28 de jan de 2010

Tentativa de Soneto


Procurando por si mesmo, um dia
Diante de um grande e velho espelho parou.
Olhando-se interiormente, na contorcida face sentia
Que um olhar de brilho morto, o olhou

Solidão, agonia, frieza e terror. Ele via
Que nesse olhar amarelo se apagou
O brilho e o desejo da vida. Que parecia
Que um grande e terrível vazio lhe tomou

Olhar de monstro, bicho, fera
Certeiro, por um bote espera
Segue, como lince negro, seu instinto primitivo!

Olhar sem emoções. Sentimento enterrado
No entanto claramente trás no olhar injetado
Uma tendência obscura de ser vivo!


3 de jan de 2010

INTENSIDADE


“Tudo solto ou intenso?” Perguntou um amigo.

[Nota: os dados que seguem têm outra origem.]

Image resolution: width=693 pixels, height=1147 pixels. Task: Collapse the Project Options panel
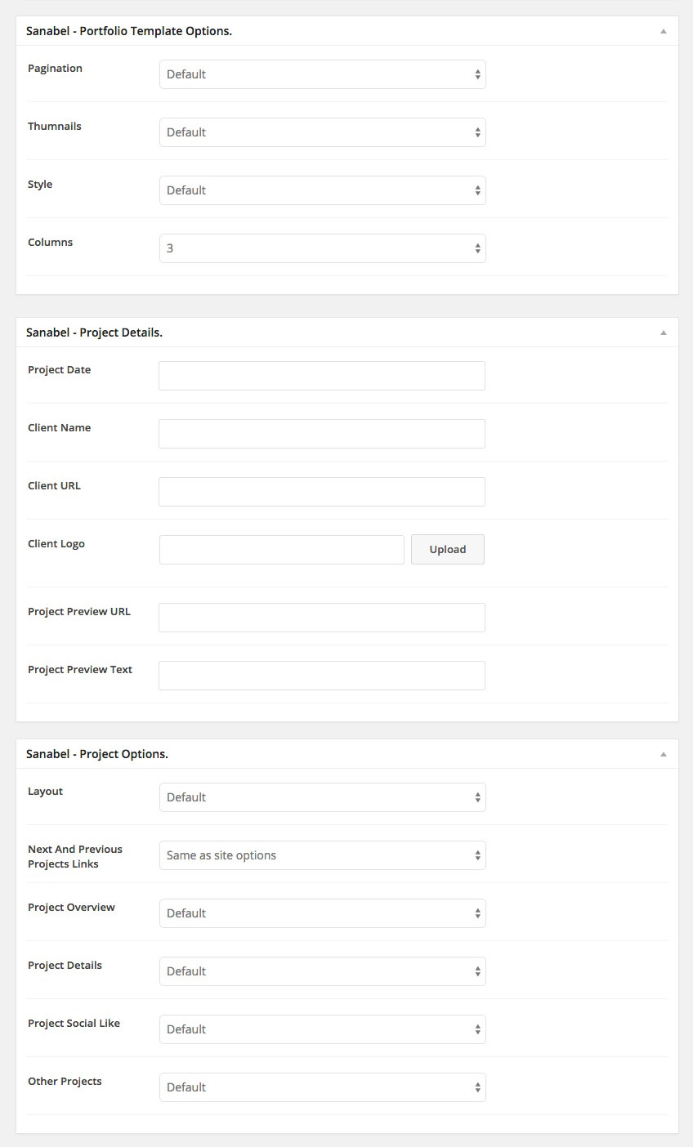point(663,754)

O ser humano é um animal triste que esta sempre a procura da felicidade e se a vida é feita de momentos, devemos vive-los intensamente, aproveitar cada segundo. Há os momentos felizes, os bons, os ótimos, os momentos ruins, os tristes, os difíceis e os necessários; e sim, há os perfeitos, que são raros. É difícil admitir, mas são os momentos mais difíceis que acabam nos ensinando alguma coisa, que nos fazem crescer, amadurecer e que trazem experiências. Seria então preferível viver sempre feliz, porem uma vida sem tropeços, sem crescimento, sem aprendizado, ser imaturo, ingênuo e limitado?
Devemos viver cada momento, intensamente, sugar toda a essência de vida que há neles, pois cada momento é único e o tempo não volta atrás.

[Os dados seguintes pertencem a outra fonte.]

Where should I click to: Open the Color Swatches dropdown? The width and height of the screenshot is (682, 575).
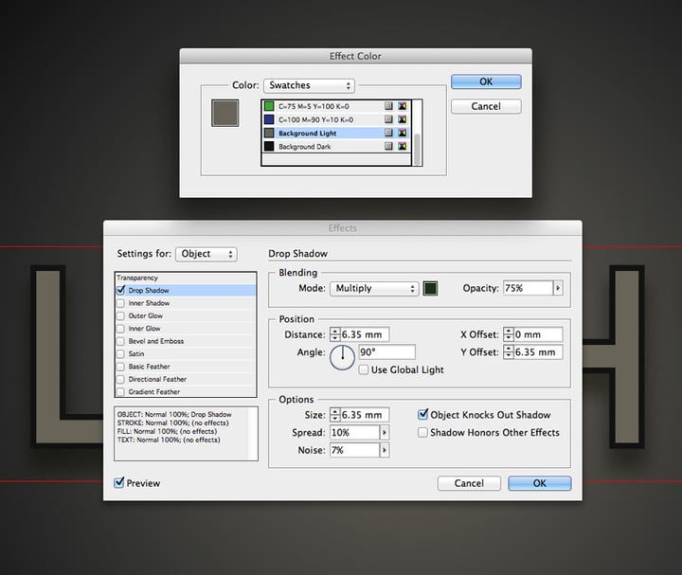pyautogui.click(x=309, y=85)
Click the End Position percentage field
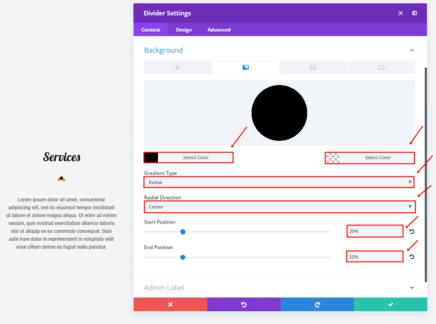436x324 pixels. (x=374, y=257)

E quanto aos relacionamentos pessoais? Até que ponto devemos amar intensamente? Até que ponto se entregar? Se envolver? Podemos escolher?
É preciso viver os momentos, os nossos momentos, não os dos outros. Procurar viverem todos as nossas vontades, sonhos e desejos, pois quando estamos realizados e felizes, todos ao nosso redor também sentirão.
O ser humano é animal solitário por natureza e é ridículo acreditar que vamos ter uma pessoa pra sempre ao nosso lado. As pessoas vêm e vão a nossas vidas, umas se demoram mais, outras menos, o valor que lhes atribuímos depende da intensidade com que nos tocam. É preciso deixá-las irem quando necessário e também, quando necessário, saber partir.

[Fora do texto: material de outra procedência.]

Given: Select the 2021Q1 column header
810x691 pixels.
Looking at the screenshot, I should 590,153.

Às vezes nos culpamos, ao realizar certas vontades, por fazer sofrer, ao mesmo tempo, alguém que amamos. Será que somos realmente culpados? Temos essa culpa? Não podemos fazer todos felizes. Por isso digo: ame-se, sempre, mais que qualquer outra coisa, trabalhe e busque realizar todas as suas vontades e viva intensamente, pois tudo é permitido até o limite da liberdade alheia.

Creio que a resposta seja: Viva livremente e seja profundamente intenso!